All lines below between the line with "Viewport: 1712px width, 1113px height." and the line with "the page via", including both, must be copied exactly, and the pictures must be omitted.

Provided material:
<<<<

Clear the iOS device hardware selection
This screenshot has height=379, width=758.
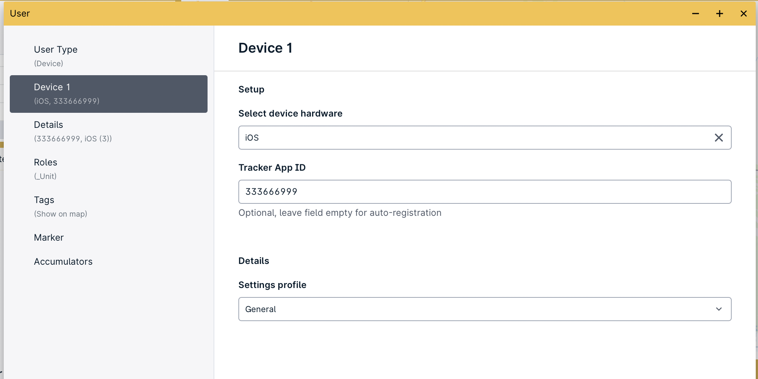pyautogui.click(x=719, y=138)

>>>>
<<<<

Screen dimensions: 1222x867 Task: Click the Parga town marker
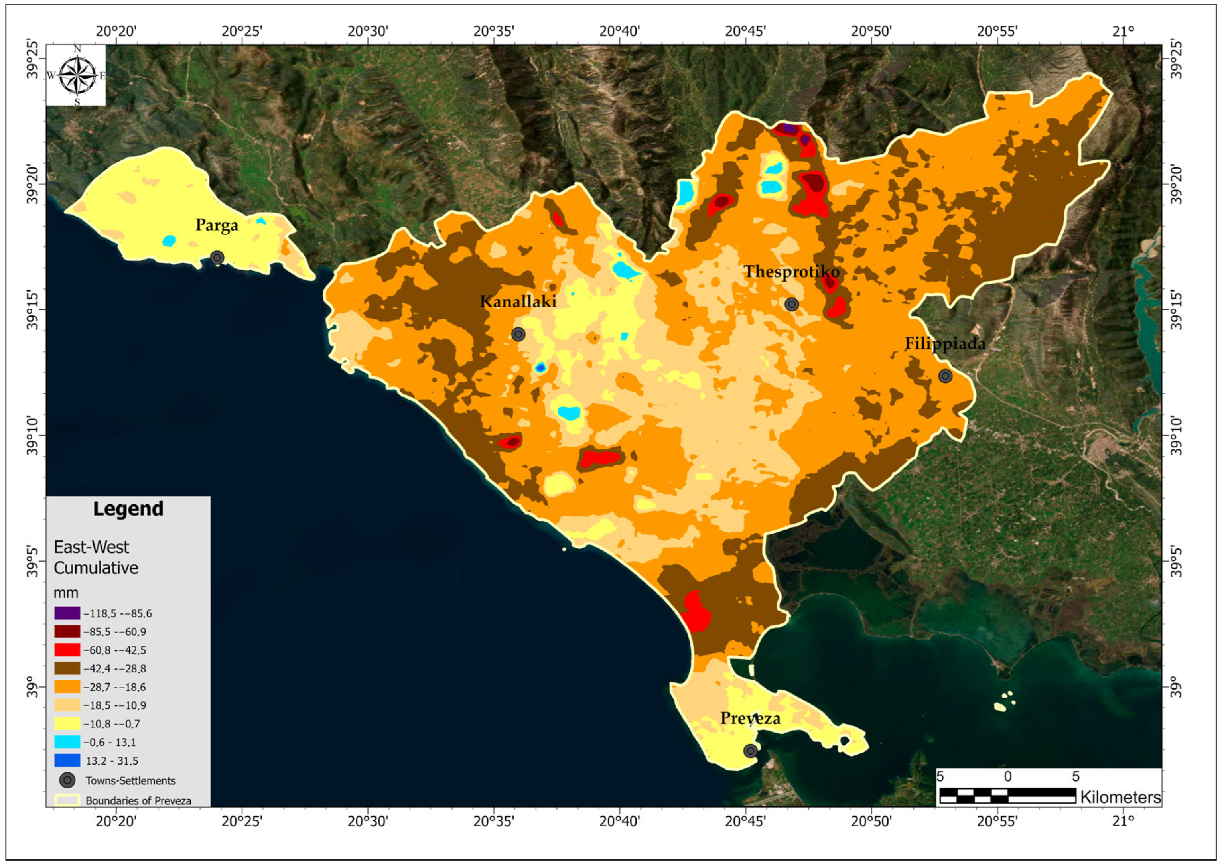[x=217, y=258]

>>>>
<<<<

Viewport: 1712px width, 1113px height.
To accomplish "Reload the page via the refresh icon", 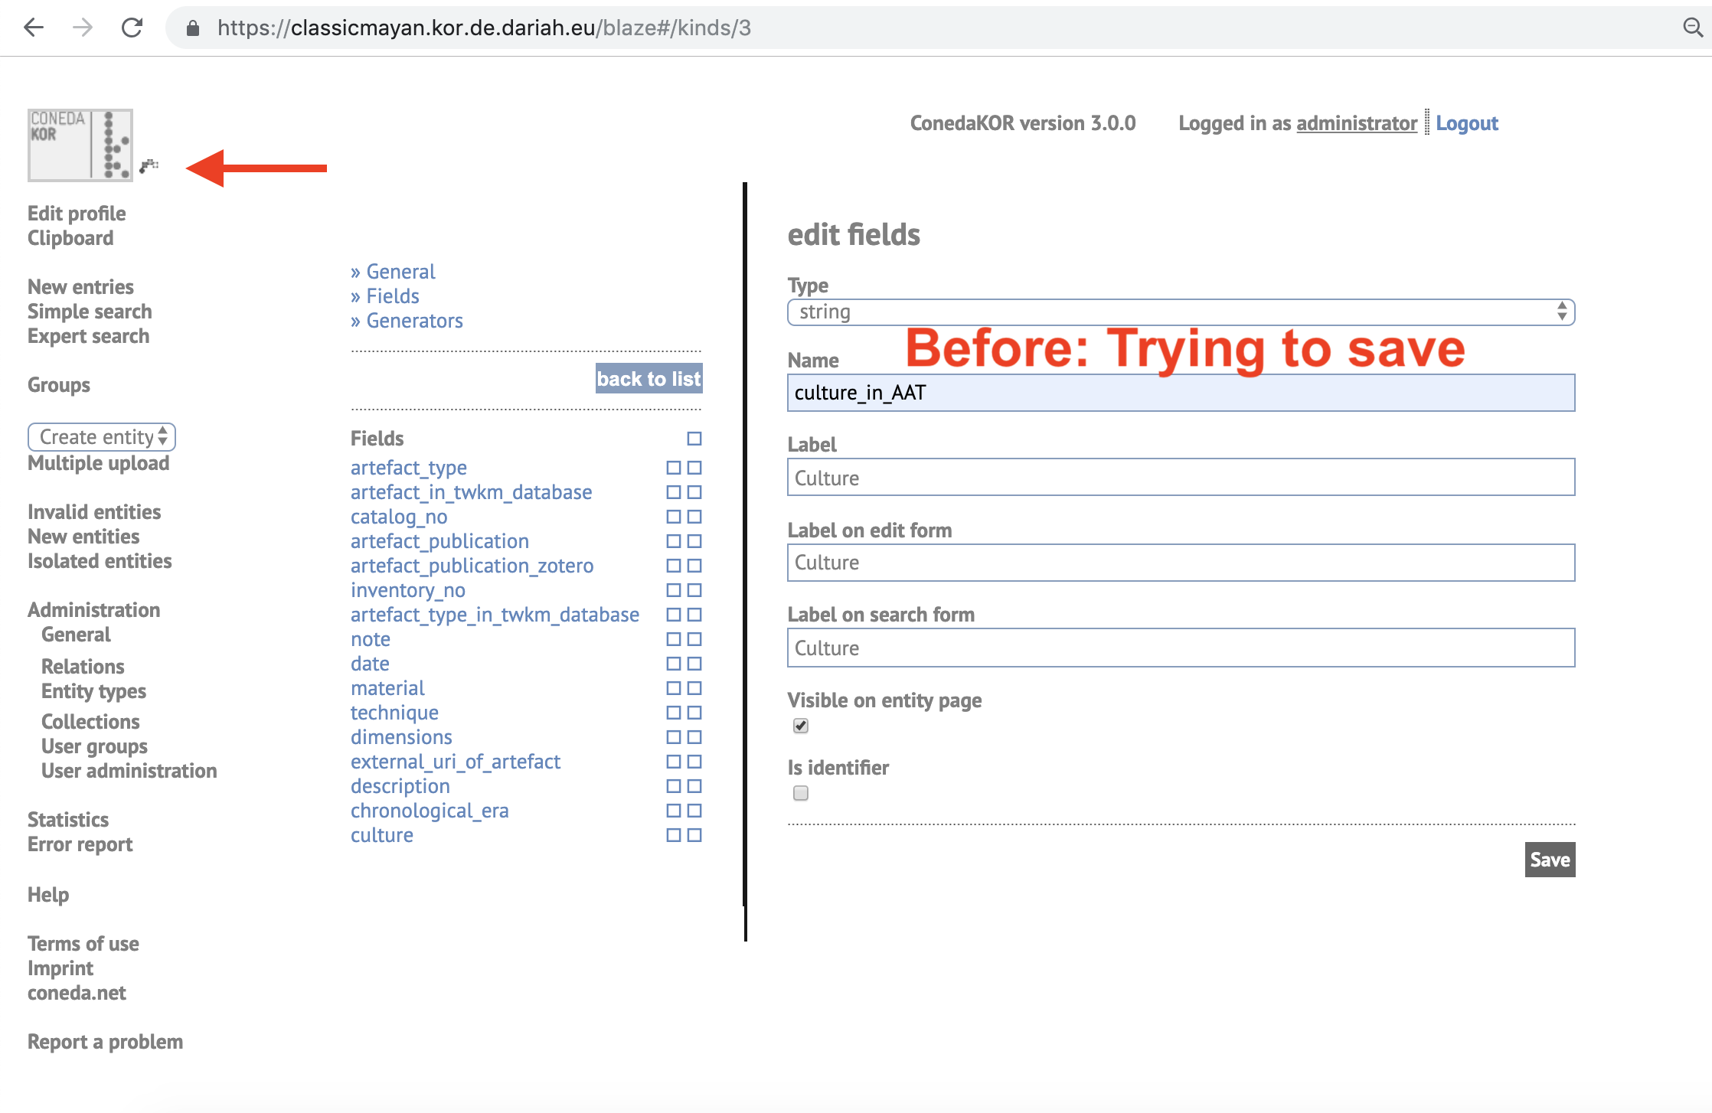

>>>>

Expected output:
Viewport: 1712px width, 1113px height.
To accomplish "Reload the page via the refresh icon", 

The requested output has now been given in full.